• WHAT NEEDS TO BE DONE: Pull every line containing the word "options" from the records.

*** Opening PROVIDED DATA ***

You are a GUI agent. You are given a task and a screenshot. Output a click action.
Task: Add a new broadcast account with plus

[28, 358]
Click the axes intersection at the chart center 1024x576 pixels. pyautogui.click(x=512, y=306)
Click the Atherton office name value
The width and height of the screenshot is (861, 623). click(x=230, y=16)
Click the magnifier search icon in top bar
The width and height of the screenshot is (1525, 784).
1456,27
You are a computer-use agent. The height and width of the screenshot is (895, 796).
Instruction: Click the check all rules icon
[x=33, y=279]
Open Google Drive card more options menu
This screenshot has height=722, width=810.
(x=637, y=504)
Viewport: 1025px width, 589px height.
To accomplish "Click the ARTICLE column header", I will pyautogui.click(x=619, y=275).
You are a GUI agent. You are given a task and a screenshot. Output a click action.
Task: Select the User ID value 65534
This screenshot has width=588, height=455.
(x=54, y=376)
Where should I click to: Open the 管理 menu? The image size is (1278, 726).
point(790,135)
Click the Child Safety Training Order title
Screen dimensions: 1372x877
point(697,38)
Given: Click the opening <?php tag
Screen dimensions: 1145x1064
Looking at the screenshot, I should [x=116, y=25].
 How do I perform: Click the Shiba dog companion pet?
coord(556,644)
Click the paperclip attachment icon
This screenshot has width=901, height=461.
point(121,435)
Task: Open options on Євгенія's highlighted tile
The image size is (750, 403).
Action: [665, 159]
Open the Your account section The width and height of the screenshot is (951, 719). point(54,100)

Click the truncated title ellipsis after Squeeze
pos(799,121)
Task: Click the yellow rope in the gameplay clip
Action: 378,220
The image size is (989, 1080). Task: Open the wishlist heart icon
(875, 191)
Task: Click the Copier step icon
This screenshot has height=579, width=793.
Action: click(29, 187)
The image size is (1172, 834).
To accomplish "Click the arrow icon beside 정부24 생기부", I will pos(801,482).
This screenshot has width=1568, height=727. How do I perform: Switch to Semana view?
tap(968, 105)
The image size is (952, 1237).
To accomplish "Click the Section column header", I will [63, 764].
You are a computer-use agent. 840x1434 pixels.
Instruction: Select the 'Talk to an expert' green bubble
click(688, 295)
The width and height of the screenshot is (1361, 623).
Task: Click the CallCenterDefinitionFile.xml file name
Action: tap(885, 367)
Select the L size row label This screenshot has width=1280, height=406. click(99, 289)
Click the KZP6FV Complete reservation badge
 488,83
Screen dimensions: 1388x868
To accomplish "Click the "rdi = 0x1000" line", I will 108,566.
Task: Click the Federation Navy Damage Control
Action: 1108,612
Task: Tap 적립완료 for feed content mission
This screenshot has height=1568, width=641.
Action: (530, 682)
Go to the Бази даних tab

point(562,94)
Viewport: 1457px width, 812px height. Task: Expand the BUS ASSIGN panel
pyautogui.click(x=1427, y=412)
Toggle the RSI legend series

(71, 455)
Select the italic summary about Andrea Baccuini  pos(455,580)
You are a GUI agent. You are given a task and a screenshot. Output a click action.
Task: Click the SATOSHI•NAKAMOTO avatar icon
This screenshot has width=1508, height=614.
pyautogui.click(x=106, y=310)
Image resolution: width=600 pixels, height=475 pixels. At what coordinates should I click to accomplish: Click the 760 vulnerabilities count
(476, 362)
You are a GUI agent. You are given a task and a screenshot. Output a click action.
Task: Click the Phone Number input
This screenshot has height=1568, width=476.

*** Closing PROVIDED DATA ***

• YOUR SOLUTION:
Open Google Drive card more options menu
Task: Open options on Євгенія's highlighted tile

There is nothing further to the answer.